Memo to Demos: Stop Hampering Economic Growth
They’re wrong to keep pushing for more government intervention.
Will the jobs market ever recover? Will the supply chain be restored? Is the economy headed toward recession? Those are the questions being discussed at kitchen tables across the nation, and the answers are unclear.
On the first question, this morning’s October jobs report brings good news, and for the first time in months, the report exceeded expectations. Headline unemployment fell to just 4.6% as the U.S. added 531,000 jobs, surpassing the 450,000 expected. Moreover, reports The Wall Street Journal, “Job growth was also stronger in August and September than previously thought. The economy added 312,000 jobs in September instead of the initially reported 194,000, the Labor Department said Friday. August’s gain also was revised higher to show 483,00 new jobs instead of the previously reported 366,000.”
We’ll make several quick points. The COVID Delta variant slowed the economy in August and September, though, as it turns out, not quite as much as feared. School closures and hybrid schedules affected the ability of parents, especially single moms, to work; that problem seems to have largely subsided. Rapidly rising wages and benefits actually did attract workers, especially after the government finally quit paying people so much more to stay at home.
One troubling thing remains on the horizon: Joe Biden’s vaccine mandate is beginning to kick in, as are mandates from particular companies, and that will be a drag on employment. How big a drag remains to be seen.
Questions about the overall health of the economy remain, as well. The jobs market is still far short of the workers needed, as there are still nearly five million fewer Americans employed now than there were before government shut everything down last March. That’s a huge contributing factor to the disruption in the supply chain, which in turn is part of the cause of rampant inflation that is at 30-year highs and that is likely underestimated.
Food prices are especially bad, with everything from fertilizer to corn feed driving prices higher, often by 10% or more. “Thanksgiving 2021,” said The New York Times recently, “could be the most expensive meal in the history of the holiday.”
We can only wistfully remember the heady days of July, when the Biden administration was proudly telling us how it had saved us 16 cents on Independence Day cookouts.
Meanwhile, economic growth in the third quarter slowed to just 2%, despite the fact that we’re still supposed to be recovering from the pandemic shutdown. That certainly isn’t recession territory, but it is reminiscent of the plodding growth of Barack Obama’s record-slow recovery. The dramatic slowdown has sparked at least the discussion of fears of recession. Such talk can sometimes be self-fulfilling prophecy.
Federal Reserve chair Jerome Powell even said recently, “Supply constraints and elevated inflation are likely to last longer than previously expected and well into next year.”
There’s a word for rising prices combined with slow growth: stagflation.

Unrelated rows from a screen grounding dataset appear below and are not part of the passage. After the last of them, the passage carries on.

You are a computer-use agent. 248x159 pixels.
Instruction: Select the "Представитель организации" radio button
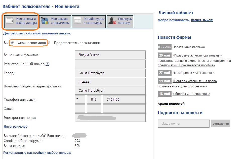point(49,43)
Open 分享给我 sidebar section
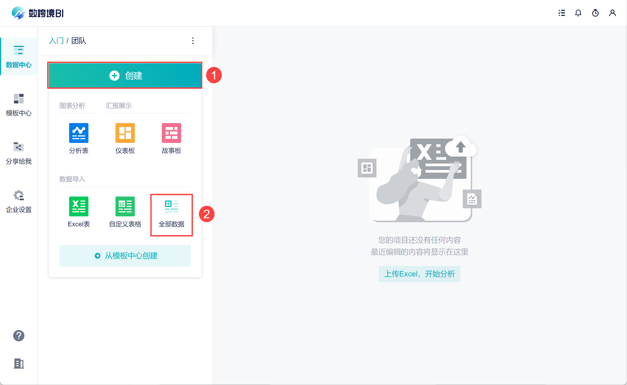Image resolution: width=627 pixels, height=385 pixels. pyautogui.click(x=19, y=153)
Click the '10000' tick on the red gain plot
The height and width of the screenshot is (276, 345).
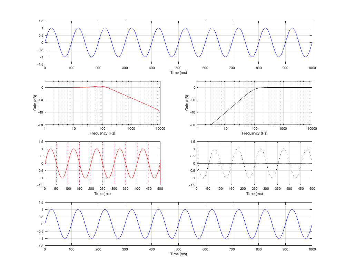point(160,128)
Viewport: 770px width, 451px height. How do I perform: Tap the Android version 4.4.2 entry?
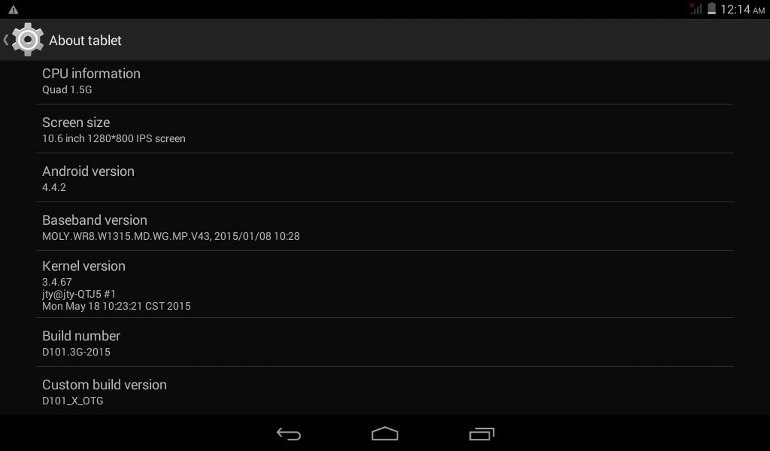point(385,177)
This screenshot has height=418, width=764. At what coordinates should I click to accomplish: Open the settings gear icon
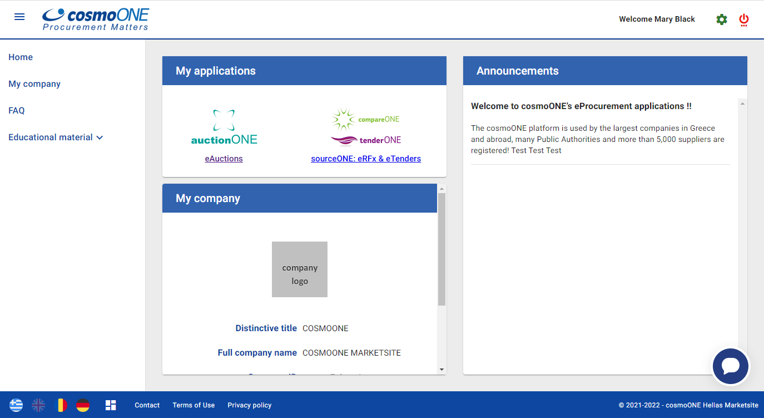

That came to define Jimmy Carter’s single presidential term, and it may come to define Joe Biden’s.
Democrat devotees to Keynesian economics have already used a slowing economy to justify passing Biden’s Build Back Better spending scheme. The truth, of course, is that government caused the economy to tank last year, and government spending has largely hampered, not helped, recovery. Trillions more in government spending, much of which is direct wealth-transfer payments to individuals, will only make matters worse by once again increasing demand without boosting supply. Yet Democrats will argue that’s exactly what they must do — worse, while increasing taxes on suppliers.
We’re not here to hit the panic button or even to just play the role of Debbie Downer. We are here to say that Democrats in Washington and elsewhere would do well to get out of the way and let the free market sort itself out sooner rather than later. Sometimes, “do something” is the worst advice.